Dataset excerpts ::
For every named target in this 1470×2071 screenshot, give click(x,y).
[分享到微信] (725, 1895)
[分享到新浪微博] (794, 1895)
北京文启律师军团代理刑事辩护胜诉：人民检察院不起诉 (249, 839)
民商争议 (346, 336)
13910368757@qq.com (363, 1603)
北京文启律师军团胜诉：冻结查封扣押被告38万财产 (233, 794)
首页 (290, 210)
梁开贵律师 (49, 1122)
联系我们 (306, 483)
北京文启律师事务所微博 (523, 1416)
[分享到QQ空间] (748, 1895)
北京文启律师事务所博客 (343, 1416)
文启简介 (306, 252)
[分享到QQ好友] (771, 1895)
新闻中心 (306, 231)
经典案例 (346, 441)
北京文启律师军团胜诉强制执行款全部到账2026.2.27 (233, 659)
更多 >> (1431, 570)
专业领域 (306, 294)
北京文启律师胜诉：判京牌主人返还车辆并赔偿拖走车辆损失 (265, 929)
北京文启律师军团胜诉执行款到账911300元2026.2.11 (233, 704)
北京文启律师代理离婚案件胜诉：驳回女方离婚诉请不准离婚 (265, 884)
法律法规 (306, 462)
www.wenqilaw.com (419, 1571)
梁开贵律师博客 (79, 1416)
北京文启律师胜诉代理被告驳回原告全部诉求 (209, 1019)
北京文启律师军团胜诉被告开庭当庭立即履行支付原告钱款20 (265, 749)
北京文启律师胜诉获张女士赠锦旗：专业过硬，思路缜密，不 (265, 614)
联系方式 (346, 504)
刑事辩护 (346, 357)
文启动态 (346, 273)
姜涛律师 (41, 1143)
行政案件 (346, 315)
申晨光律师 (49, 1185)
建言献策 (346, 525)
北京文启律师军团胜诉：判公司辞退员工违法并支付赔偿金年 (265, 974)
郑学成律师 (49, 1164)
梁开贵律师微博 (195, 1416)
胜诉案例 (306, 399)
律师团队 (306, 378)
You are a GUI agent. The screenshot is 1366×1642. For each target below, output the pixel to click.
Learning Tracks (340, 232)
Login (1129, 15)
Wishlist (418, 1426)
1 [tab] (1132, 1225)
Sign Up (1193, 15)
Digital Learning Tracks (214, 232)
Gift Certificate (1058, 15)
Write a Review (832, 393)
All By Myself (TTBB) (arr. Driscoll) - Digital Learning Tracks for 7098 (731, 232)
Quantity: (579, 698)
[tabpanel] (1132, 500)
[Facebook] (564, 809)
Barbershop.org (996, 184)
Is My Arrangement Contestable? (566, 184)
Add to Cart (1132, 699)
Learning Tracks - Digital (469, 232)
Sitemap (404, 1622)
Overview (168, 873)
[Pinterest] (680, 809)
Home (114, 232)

Assigned task :: Every word in the records must appear in your copy exactly as it does above.

Answer below ::
For every named target in this 1470×2071 screenshot, give click(x,y).
[分享到微信] (725, 1895)
[分享到新浪微博] (794, 1895)
北京文启律师军团代理刑事辩护胜诉：人民检察院不起诉 (249, 839)
民商争议 (346, 336)
13910368757@qq.com (363, 1603)
北京文启律师军团胜诉：冻结查封扣押被告38万财产 (233, 794)
首页 (290, 210)
梁开贵律师 (49, 1122)
联系我们 (306, 483)
北京文启律师事务所微博 (523, 1416)
[分享到QQ空间] (748, 1895)
北京文启律师事务所博客 (343, 1416)
文启简介 (306, 252)
[分享到QQ好友] (771, 1895)
新闻中心 (306, 231)
经典案例 (346, 441)
北京文启律师军团胜诉强制执行款全部到账2026.2.27 (233, 659)
更多 >> (1431, 570)
专业领域 (306, 294)
北京文启律师胜诉：判京牌主人返还车辆并赔偿拖走车辆损失 (265, 929)
北京文启律师军团胜诉执行款到账911300元2026.2.11 (233, 704)
北京文启律师代理离婚案件胜诉：驳回女方离婚诉请不准离婚 (265, 884)
法律法规 (306, 462)
www.wenqilaw.com (419, 1571)
梁开贵律师博客 (79, 1416)
北京文启律师胜诉代理被告驳回原告全部诉求 (209, 1019)
北京文启律师军团胜诉被告开庭当庭立即履行支付原告钱款20 (265, 749)
北京文启律师胜诉获张女士赠锦旗：专业过硬，思路缜密，不 (265, 614)
联系方式 (346, 504)
刑事辩护 (346, 357)
文启动态 (346, 273)
姜涛律师 (41, 1143)
行政案件 (346, 315)
申晨光律师 (49, 1185)
建言献策 (346, 525)
北京文启律师军团胜诉：判公司辞退员工违法并支付赔偿金年 (265, 974)
郑学成律师 (49, 1164)
梁开贵律师微博 (195, 1416)
胜诉案例 (306, 399)
律师团队 (306, 378)
You are a GUI agent. The screenshot is 1366×1642. For each target below, output the pixel to click.
Learning Tracks (340, 232)
Login (1129, 15)
Wishlist (418, 1426)
1 [tab] (1132, 1225)
Sign Up (1193, 15)
Digital Learning Tracks (214, 232)
Gift Certificate (1058, 15)
Write a Review (832, 393)
All By Myself (TTBB) (arr. Driscoll) - Digital Learning Tracks for 7098 (731, 232)
Quantity: (579, 698)
[tabpanel] (1132, 500)
[Facebook] (564, 809)
Barbershop.org (996, 184)
Is My Arrangement Contestable? (566, 184)
Add to Cart (1132, 699)
Learning Tracks - Digital (469, 232)
Sitemap (404, 1622)
Overview (168, 873)
[Pinterest] (680, 809)
Home (114, 232)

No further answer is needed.